Human embryonic stem cells (hESC) were first reported in 1998 and since then hESC research has become a field of constant progress and improvement. The specific characteristics of hESC made them a valuable tool not only for research in human development, gene control, pharmacological testing and other basic research approaches but also a potential tool for future therapeutic indications. All this potential scientific and medical benefits would not have been made possible without the knowledge acquired by the improvements made in assisted reproduction, In Vitro Fertilization, and specifically in the handling and optimised in vitro culture of the human embryo to the blastocyst stage. When couples that have undergone Assisted Reproduction Techniques do not have a parental project for their embryos anymore, certain legislations consider the possibility of donation for research. Many human embryos donated for research have been used for the derivation of hESC. Human embryonic stem cells are derived from human embryos that are 4 to 7 days old. The inner cell mass cells are harvested and cultured in specific conditions to develop pluripotent stem cells that can be grown indefinitely in the laboratory. The main characteristics of such cells are their pluripotentiality and their self-renewal capacity. Established hESC lines can be maintained in culture for research activities mostly regarding basic aspects of differentiation and self renewal and for the production of cells for cell-based therapies, when proved safe for clinical use.

Somatic Stem Cells

Somatic stem cells (SSC) are rare undifferentiated tissue-specific cells present in adult tissues and organs that are defined by the capacity to renew themselves and to differentiate into specialized cell types. They are usually in a quiescent state (G0 phase) and located in a protective environment named the niche. They proliferate through asymmetric cell division, giving rise to one replacement stem cell and one transit amplifying cell. The interactions with the stem cell niche are crucial to this process. SSC have been isolated from several tissue sources, including the central nervous system, bone marrow, retina and skeletal muscle, suggesting that most adult tissues potentially contain the SSC population. This specific cell cluster possesses a diverse differentiation repertoire ranging from unipotential adult stem cells capable of generating one specific cell type to oligopotent cells that produce a limited range of differentiated cell lineages according to their location. SSC are regulated by a specific physiological microenvironment within the niche, and they are different in their cellular composition, structure and location in different tissues. Niches have been identified and characterized in the hair follicle bulge and interfollicular regions of the epidermis, in the intestinal crypts, at the periosteum and blood vessels for HSC, neural stem cells in the subventricular and subgranular zone and in the mouse and human endometrium and myometrium.

Induced Pluripotent Stem Cells (iPS)

Commonly abbreviated as iPS cells or iPSCs, they are a type of pluripotent stem cell artificially derived from a non-pluripotent cell, typically an adult somatic cell, by inducing a "forced" expression of certain genes.

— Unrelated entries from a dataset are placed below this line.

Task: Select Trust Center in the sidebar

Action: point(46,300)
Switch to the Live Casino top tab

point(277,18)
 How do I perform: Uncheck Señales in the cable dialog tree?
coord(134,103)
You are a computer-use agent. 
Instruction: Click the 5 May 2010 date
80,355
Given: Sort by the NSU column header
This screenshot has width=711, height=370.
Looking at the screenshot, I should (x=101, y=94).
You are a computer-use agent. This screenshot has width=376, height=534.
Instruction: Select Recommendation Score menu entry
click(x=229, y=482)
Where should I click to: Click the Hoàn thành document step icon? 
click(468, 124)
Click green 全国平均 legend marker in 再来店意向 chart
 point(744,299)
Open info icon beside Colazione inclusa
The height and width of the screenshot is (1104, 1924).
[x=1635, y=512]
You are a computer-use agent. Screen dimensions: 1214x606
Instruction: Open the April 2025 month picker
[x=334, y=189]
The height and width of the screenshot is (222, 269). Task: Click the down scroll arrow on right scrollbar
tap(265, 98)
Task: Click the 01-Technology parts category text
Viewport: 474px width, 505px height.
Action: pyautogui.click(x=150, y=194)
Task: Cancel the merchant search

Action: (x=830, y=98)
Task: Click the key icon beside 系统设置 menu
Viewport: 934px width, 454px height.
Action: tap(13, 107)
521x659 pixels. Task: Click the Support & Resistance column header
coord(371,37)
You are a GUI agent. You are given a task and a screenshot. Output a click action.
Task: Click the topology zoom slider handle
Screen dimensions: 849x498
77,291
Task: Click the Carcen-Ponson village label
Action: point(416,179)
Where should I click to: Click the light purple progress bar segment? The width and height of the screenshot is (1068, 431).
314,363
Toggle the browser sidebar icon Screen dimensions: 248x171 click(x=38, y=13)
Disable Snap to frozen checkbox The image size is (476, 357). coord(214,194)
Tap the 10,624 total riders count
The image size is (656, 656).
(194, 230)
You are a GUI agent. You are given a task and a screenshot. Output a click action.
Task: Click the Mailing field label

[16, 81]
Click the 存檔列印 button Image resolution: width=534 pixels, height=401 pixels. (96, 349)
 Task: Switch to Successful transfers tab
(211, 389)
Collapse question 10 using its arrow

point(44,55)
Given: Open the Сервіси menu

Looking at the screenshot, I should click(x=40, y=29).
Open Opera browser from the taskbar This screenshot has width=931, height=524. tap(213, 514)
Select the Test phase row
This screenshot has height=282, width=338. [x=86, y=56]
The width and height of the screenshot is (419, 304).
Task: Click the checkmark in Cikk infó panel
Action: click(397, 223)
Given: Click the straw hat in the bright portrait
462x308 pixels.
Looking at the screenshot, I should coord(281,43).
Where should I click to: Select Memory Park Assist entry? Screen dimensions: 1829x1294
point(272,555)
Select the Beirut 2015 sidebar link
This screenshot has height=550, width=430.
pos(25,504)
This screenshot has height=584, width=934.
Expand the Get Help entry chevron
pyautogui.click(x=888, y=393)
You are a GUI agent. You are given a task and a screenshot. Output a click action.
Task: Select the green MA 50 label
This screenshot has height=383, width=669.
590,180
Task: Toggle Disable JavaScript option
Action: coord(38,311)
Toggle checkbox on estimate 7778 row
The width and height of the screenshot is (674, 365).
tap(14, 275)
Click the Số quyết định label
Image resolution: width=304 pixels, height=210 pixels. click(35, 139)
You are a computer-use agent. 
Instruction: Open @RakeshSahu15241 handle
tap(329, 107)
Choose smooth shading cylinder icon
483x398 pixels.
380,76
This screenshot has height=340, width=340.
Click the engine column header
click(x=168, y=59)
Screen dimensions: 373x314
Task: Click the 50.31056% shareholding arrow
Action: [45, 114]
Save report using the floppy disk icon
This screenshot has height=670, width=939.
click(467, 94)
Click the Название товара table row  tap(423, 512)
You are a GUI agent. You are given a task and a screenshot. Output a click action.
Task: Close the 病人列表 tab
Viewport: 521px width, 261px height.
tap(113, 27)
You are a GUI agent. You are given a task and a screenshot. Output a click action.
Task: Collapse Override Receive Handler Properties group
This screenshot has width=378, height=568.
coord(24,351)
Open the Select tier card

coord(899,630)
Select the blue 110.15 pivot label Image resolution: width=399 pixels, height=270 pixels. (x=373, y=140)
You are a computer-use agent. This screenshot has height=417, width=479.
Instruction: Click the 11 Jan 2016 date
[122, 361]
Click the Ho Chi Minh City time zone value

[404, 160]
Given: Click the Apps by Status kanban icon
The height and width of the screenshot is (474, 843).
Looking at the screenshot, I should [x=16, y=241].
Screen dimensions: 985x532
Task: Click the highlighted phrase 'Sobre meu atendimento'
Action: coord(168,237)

IPSCs were first produced in 2006 from mouse cells and in 2007 from human cells. This has been cited as an important advancement in stem cell research, as it may allow researchers to obtain pluripotent stem cells without the need of embryos. These cells also constitute an important tool in research and, as hESC may have potential therapeutic uses. iPS cells are typically derived by transfection of certain stem cell-associated genes into non-pluripotent cells, such as adult fibroblasts. Transfection is typically achieved through viral vectors, such as retroviruses. Research is actively ongoing to achieve protocols that obviate the use of viral transfection and genomic integration. Induced Pluripotent Stem Cells are believed to be very similar to embryonic stem cells and the full extent of their possible differences with hESC is still being assessed.

Other cell types such as spermatogonial stem cells and cells obtained from parthenogenetic embryos have proved to hold pluripotency characteristics and also constitute active fields of research related to human reproduction and embryology.

Being aware of the importance of such an emerging field of research directly related to our activity, the ESHRE has settled a Special Interest Group in Stem Cells. The SIG started its activity in Madrid (ESHRE 19th Annual Meeting, 2003) and pre-congress courses have been organised in most annual meetings (Madrid, Prague, Lyon, Barcelona), in some cases in collaboration with other SIGs such as the Reproductive Genetics and the SIG in Ethics and Law. The SIG Stem Cells is of interest for ESHRE members who are involved in the present and future developments in hESC research. The aims of the SIG Stem cells are the promotion of the study and discussion of all aspects of hESC research as well as the provision of a forum for the exchange of information between scientists in this area. It has to be pointed out that a certain number of IVF laboratory pioneers and leaders are now actively involved in hESC research, making this field of particular interest for the ESHRE. We presume that the interest will be growing in the next future.